Brano di testo:

===============

Xavier Sala-i-Martin, professore di economia alla Columbia University, ha evidenziato che «Il rapporto sottolinea il cambiamento delle priorità in rapporto solo ad un anno fa, quando si trattava di rispondere a diverse pressioni. Ormai l’urgenza è quella di implementare delle riforme strutturali».
Il rapporto sottolinea che «Gli Stati Uniti restano uno dei leader mondiali in termini di innovazione di prodotti e servizi. Il loro progresso nella classifica è dovuto ad un miglioramento percepito dai mercati finanziari e ad una più grande fiducia verso le istituzioni pubbliche. Però sussistono delle preoccupazioni quanto alla loro stabilità macroeconomica, che si classifica 117esima su 148».
L’Italia non segna certo una buona performance, scendendo al 49esimo posto rispetto al 42esimo della scorsa edizione, fermandosi a 4,41 punti, dietro Turchia, Repubblica Ceca, Barbados e Lituania e prima di Maurituis Kazakistan, Portogallo, Lettonia e Sudafrica. Ecco come il nostro Paese arriva a questo punteggio sviluppando i tre filoni della classifica (la prima cifra è il posizionamento rispetto agli altri Pesi e la seconda il punteggio: Requisiti di base: Istituzioni 1092 – 3,5; Infrastrutture 25 -5,3; Ambiente macroeconomico 101 – 4,3; Salute ed educazione primaria 26 – 6,3. Potenziatori di efficienza: Educazione superiore e formazione 42 – 4,8; Buona efficienza del mercato: 87 – 4,2; Efficienza del mercato del lavoro: 137 – 3,5; Sviluppo del mercato economico 124 – 3,3; Preparazione tecnologica 37 – 4,7; Dimensione del mercato 10 – 5,6. Innovazione/complessità: Business complesso 27 – 4,7; Innovazione 38 – 3,7.
Ma è in tutta Europa che secondo il Wef «Gli sforzi dispiegati per lottare contro l’indebitamento pubblico e il crollo dell’euro hanno distolto l’attenzione dai problemi strutturali e più fondamentali legati alla competitività». Non a caso il Global Competitiveness Report dedica un’attenzione particolare ai Paesi dell’Europa meridionale: «La Spagna (35esima), l’Italia (49esima), il Portogallo (51esimo) e soprattutto la Grecia (91esima) dovranno rimediare alle mancanze di efficacia e di flessibilità dei loro mercati, promuovere l’innovazione e migliorare l’accesso ai finanziamenti al fine di migliorare la competitività dell’insieme della regione».
Ma il rapporto del Wef fa anche giustizia di certe esagerazioni ed entusiasmi di buona parte della politica e della stampa finanziaria per le performance competitive dei Paesi emergenti che «Devono ugualmente incoraggiare i loro settori privati e pubblici, così come la società civile, a mettere in opera delle riforme indispensabili. La decantata competitività dei Paesi Brics non ne esce bene ed esclusa la Cina, che resta 29esima con 4,84 punti, tutti gli altri Paesi emergenti fanno paggio dell’Italia: Sudafrica 53esimo (4,37), Brasile 56esimo (4,33), India 60esima (4,28), Russia 64esima (425) e solo la Russia guadagna tre posti, mentre il Brasile scende addirittura di 8.

===============

Righe estratte:
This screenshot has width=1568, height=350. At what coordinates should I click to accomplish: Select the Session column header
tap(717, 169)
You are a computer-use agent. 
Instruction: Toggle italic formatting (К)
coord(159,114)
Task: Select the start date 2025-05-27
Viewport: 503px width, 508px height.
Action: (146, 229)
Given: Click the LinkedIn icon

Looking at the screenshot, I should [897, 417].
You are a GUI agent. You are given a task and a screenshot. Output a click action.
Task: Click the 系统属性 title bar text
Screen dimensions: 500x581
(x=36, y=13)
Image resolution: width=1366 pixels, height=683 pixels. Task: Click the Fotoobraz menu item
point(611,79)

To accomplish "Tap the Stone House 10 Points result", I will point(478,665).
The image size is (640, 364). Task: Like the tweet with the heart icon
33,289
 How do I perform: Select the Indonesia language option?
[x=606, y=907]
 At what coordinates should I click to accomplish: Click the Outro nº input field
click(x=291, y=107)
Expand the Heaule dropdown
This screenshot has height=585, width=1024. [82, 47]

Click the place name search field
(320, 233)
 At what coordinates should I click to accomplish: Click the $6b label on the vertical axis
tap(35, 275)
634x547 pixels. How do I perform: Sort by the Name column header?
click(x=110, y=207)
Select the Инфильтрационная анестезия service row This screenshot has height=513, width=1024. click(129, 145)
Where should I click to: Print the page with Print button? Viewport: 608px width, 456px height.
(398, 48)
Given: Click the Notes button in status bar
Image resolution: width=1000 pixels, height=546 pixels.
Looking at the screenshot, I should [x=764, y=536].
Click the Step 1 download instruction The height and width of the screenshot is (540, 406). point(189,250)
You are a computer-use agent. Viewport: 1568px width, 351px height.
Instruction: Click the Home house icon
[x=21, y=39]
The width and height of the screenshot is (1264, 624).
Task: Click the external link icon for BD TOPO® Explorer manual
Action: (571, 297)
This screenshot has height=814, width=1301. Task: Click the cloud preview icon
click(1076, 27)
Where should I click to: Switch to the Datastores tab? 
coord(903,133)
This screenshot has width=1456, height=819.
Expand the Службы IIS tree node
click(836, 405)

===============

Obiettivo:
Secondo il brano di testo, da quale posto a quale posto è scesa l'Italia rispetto alla scorsa edizione della classifica?

Esercizio svolto:
L'Italia è scesa dal 42esimo al 49esimo posto.